Rydia, com uma súbita percepção, exclamou:

— Que exista um traidor!

— É o que parece.

— Só que esse traidor não conhece todo o plano, apenas fragmentos — Rydia, sempre perspicaz, complementou.

— Como assim? — Joe e Trace, confusos, perguntaram ao mesmo tempo.

— Quando o líder da Sabertooth pegou a maleta e conferiu o documento, eu escutei ele comentar: “Eram só papéis. Poderia ser algo mais interessante.” Essa expressão denota que ele não sabia o que havia dentro da mala. Portanto, podemos concluir que o traidor não repassou a informação completa de que Trace estava levando o Decreto Imperial que o nomeava como Marquês para concorrer ao casamento com a princesa. Apenas soube que Trace estava carregando algo importante que poderia atrapalhar os planos de Bolívar.

— Interessante... — Joe sorriu, impressionado. — Garota, você é bem esperta e observadora. Gostei! Agora que todos sabem de tudo, quero saber da guilda Crossed Bones: vocês aceitam um novo contrato para descobrir o traidor e recuperar o Decreto Imperial?

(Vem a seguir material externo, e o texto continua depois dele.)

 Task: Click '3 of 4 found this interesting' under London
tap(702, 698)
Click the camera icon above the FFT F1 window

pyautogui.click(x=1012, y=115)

Rydia pôs a mão na cintura e suspirou, entretanto, Uji, segurou o ombro da companheira antes que ela respondesse. Ele tomou a frente e falou com firmeza:

— Quanto a isso...

Enquanto isso, nos derredores da mansão de Bolívar, Guinter saía da parte interna da mansão, dirigindo-se a um campo gramado. Lá, ele encontrou duas figuras sob uma árvore, admirando a lua solitária no céu, envolta por nuvens negras.

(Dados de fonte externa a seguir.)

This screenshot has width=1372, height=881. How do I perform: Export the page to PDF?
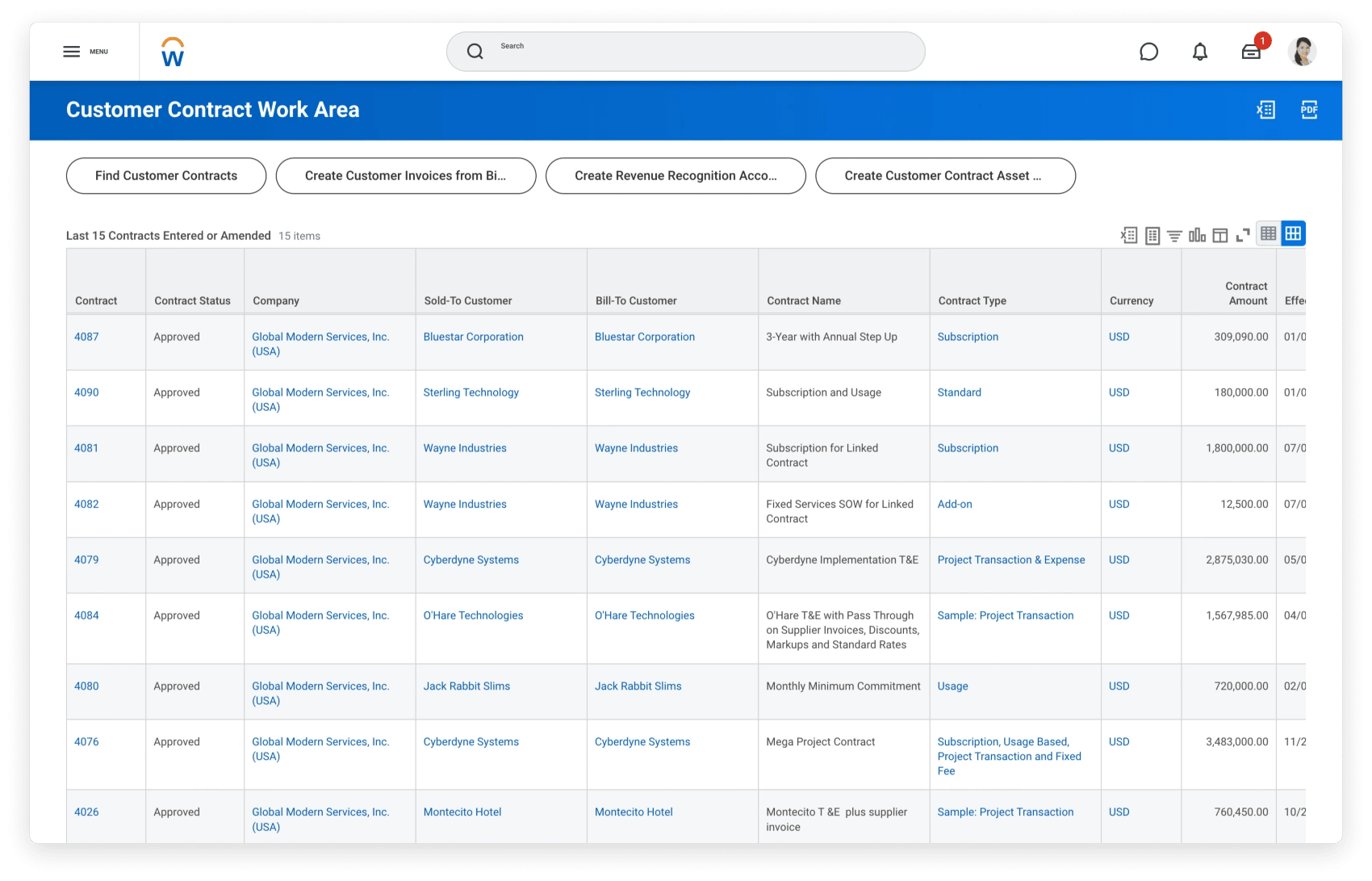coord(1309,110)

— Creio que já saibam do Decreto Imperial que obtivemos do nosso alvo. — As duas sombras ouviam atentamente as palavras de Guinter, que continuou a explicar: — Bolívar tá furioso. Ele acabou de receber uma carta informando que a comitiva real está a caminho, incluindo o rei, a princesa Mirajane e os três Grandes Nobres. Meu instinto me diz que algo estranho tá acontecendo. Preparem-se. Quero informações completas desta vez! — ordenou ele.

Uma das figuras, espreguiçando-se, respondeu com a voz grave de um homem:

— Como quiser, líder.

Guinter, com um olhar severo, acrescentou:

— Uma última coisa antes de irem. Preparem mais ampolas. As últimas já passaram da validade. Não quero que nenhum de nós morra por engano, caso ele precise lutar.